• Estudo Revela Onda de Desinformação Online contra o Projeto de Lei da Misoginia

      O Projeto de Lei (PL) da Misoginia (PL 896/2023) tem sido alvo de uma intensa campanha de desinformação nas redes sociais, orquestrada por políticos de direita. Um levantamento do Observatório Lupa identificou narrativas falsas, teorias conspiratórias e o uso de inteligência artificial para atacar a proposta aprovada pelo Senado em março deste ano. A pesquisa analisou mais de 289 mil publicações no X, além de milhares de posts no Facebook, Instagram e Threads, entre 24 de março e 30 de abril de 2026, revelando picos de desinformação e padrões de comportamento.

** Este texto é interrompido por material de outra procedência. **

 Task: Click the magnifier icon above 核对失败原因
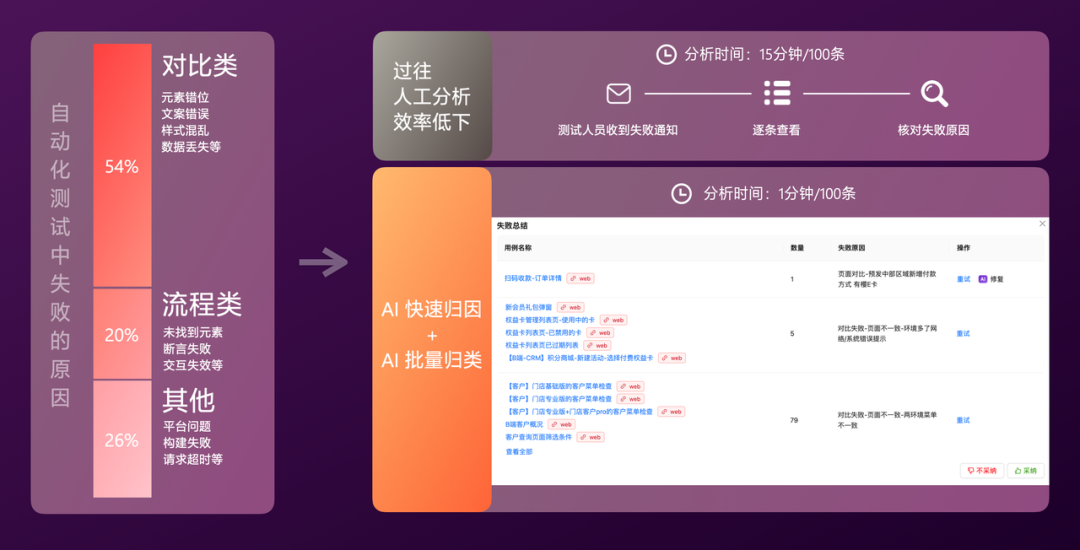[x=934, y=94]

      O PL 896/2023: Definição e Impacto

      O PL 896/2023 define misoginia como "a conduta que exterioriza ódio ou aversão às mulheres". Se aprovado pela Câmara sem alterações, o texto incluirá a "condição de mulher" na Lei do Racismo (Lei 7.716/1989), estabelecendo pena de dois a cinco anos de prisão e multa para práticas misóginas. É fundamental ressaltar que a proposta se concentra em práticas discriminatórias que gerem constrangimento, humilhação, medo ou exposição indevida em razão do gênero, ponto frequentemente ignorado nas postagens de desinformação.

      Principais Táticas e Narrativas da Desinformação

      O estudo da Lupa apontou que o pico de engajamento da campanha de desinformação ocorreu em 25 de março, impulsionado por um vídeo do deputado federal Nikolas Ferreira (PL-MG). Este vídeo, posteriormente editado, associava o PL da Misoginia a trechos de outro projeto de lei (PL 4224/2024), que não fazia parte do texto aprovado no Senado. A publicação alcançou mais de 751 mil visualizações em 24 horas.

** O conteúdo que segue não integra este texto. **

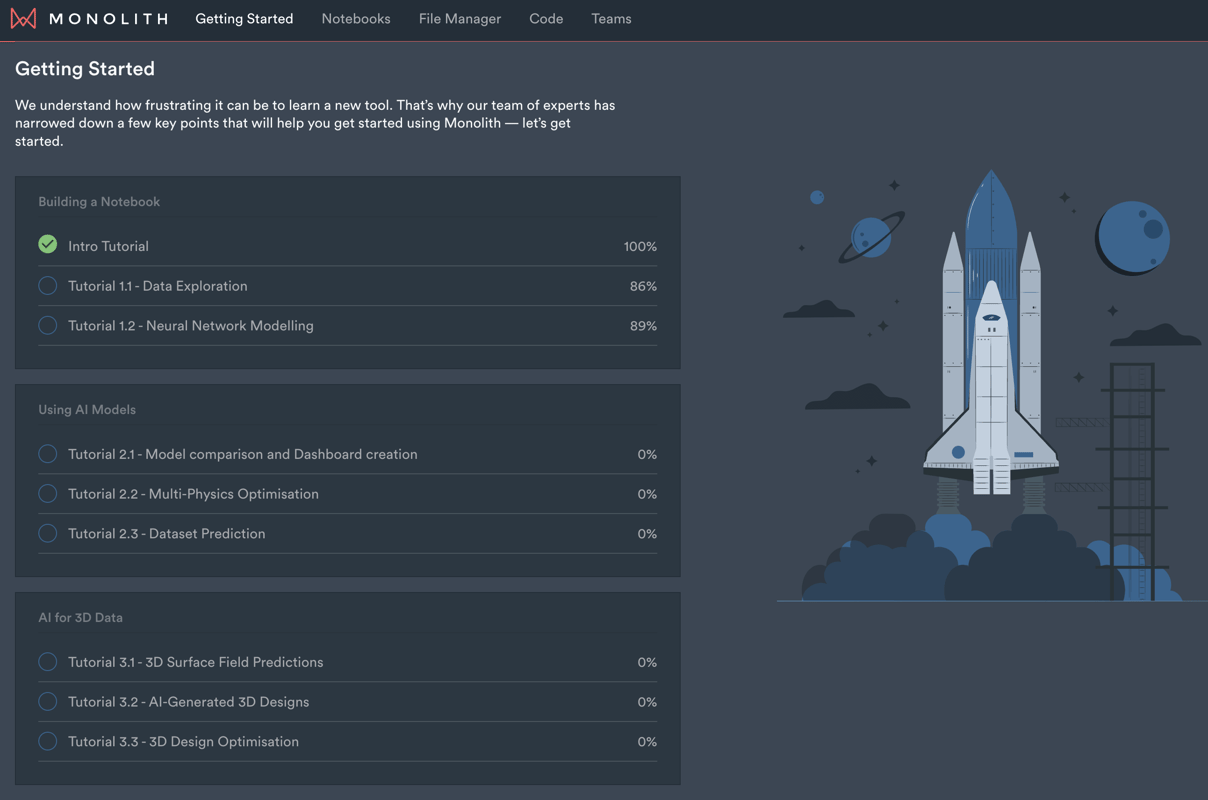
Task: Open Tutorial 1.1 - Data Exploration
Action: 157,285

      Falsas Alegações Disseminadas

      As publicações mais virais exploram o medo como motor de engajamento, com narrativas que sugerem que o projeto restringiria a liberdade de expressão, seria usado para "perseguir a direita", ou levaria à prisão por perguntas inocentes como "está de TPM". Outras alegações falsas incluíam "demissões em massa" de mulheres ou a criminalização de trechos da Bíblia, com a pesquisa identificando o uso de inteligência artificial para criar vídeos falsos sobre supostas consequências da legislação.

      Atores Influentes e Distorção do Debate

      Além de Nikolas Ferreira, figuras como o senador Flávio Bolsonaro (PL), o vereador Lucas Pavanato (PL), o comentarista Caio Coppola e a influenciadora Babi Mendes foram identificadas como atores influentes na circulação desses conteúdos. O relatório também destaca o crescimento de termos da cultura misógina "redpill" e menções irônicas a aplicativos de transporte, sugerindo medo de falsas acusações em interações cotidianas.

      Os pesquisadores concluem que a desinformação distorce o debate ao ignorar o foco central do projeto, que é combater práticas discriminatórias que causam sofrimento e violação em razão do gênero, não meras interações cotidianas.